- _Given information_
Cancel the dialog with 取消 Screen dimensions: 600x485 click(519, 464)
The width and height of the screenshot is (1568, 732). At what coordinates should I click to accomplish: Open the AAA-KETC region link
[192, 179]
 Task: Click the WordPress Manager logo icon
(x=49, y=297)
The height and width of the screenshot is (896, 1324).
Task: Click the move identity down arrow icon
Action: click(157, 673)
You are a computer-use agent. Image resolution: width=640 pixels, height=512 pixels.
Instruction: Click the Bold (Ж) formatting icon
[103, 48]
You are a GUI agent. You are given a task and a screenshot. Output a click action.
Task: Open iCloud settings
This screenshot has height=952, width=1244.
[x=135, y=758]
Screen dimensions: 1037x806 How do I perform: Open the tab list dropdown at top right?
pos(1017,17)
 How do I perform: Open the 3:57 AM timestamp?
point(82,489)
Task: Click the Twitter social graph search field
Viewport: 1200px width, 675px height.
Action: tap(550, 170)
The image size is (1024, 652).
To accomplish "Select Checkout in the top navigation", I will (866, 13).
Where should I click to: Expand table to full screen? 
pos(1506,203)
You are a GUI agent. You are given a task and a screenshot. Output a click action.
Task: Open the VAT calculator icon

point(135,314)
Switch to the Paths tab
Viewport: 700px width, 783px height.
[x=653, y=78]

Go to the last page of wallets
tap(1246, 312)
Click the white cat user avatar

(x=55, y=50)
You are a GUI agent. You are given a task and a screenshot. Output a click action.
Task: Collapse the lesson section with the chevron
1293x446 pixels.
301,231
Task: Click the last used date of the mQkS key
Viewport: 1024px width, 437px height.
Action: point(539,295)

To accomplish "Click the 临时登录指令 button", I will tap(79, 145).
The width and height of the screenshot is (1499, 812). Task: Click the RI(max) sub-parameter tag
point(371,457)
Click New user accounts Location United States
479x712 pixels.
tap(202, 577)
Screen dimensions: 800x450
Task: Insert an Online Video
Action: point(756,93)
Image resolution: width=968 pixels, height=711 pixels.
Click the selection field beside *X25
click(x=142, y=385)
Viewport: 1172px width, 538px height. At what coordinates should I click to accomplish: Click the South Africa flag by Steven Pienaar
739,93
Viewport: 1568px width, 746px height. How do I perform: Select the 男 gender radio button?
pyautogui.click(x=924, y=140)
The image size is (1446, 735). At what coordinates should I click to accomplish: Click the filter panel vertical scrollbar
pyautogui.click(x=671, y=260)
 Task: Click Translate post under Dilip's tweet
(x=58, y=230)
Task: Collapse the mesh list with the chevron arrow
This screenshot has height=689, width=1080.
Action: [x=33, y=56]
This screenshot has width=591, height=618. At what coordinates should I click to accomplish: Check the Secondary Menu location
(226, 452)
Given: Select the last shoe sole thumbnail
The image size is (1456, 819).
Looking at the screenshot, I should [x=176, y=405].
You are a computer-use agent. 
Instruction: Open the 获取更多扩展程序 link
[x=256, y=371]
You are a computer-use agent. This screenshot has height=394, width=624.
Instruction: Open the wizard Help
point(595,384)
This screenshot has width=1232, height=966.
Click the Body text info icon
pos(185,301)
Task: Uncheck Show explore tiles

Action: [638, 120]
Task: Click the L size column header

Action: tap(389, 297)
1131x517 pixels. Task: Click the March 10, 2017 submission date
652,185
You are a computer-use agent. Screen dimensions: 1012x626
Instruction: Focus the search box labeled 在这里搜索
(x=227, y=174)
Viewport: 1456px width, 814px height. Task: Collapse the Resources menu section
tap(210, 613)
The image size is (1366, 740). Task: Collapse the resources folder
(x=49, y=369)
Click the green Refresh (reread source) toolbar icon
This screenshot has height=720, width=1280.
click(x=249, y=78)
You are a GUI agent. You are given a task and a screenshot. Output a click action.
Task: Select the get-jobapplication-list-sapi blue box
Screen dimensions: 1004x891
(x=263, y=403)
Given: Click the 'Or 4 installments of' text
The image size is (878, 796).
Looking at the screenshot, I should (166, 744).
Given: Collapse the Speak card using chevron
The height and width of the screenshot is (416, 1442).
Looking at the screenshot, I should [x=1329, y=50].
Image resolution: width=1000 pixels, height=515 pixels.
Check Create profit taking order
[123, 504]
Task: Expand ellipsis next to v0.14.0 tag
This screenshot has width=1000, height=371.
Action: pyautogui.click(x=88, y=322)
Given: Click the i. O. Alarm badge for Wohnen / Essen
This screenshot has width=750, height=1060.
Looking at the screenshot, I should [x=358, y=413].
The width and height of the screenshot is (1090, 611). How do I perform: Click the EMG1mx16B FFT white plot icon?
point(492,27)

- _Task statement_
Copy each line above that contains the string "will".

- _Response to the exercise_
To accomplish "Select Checkout in the top navigation", I will (866, 13).
To accomplish "Click the 临时登录指令 button", I will tap(79, 145).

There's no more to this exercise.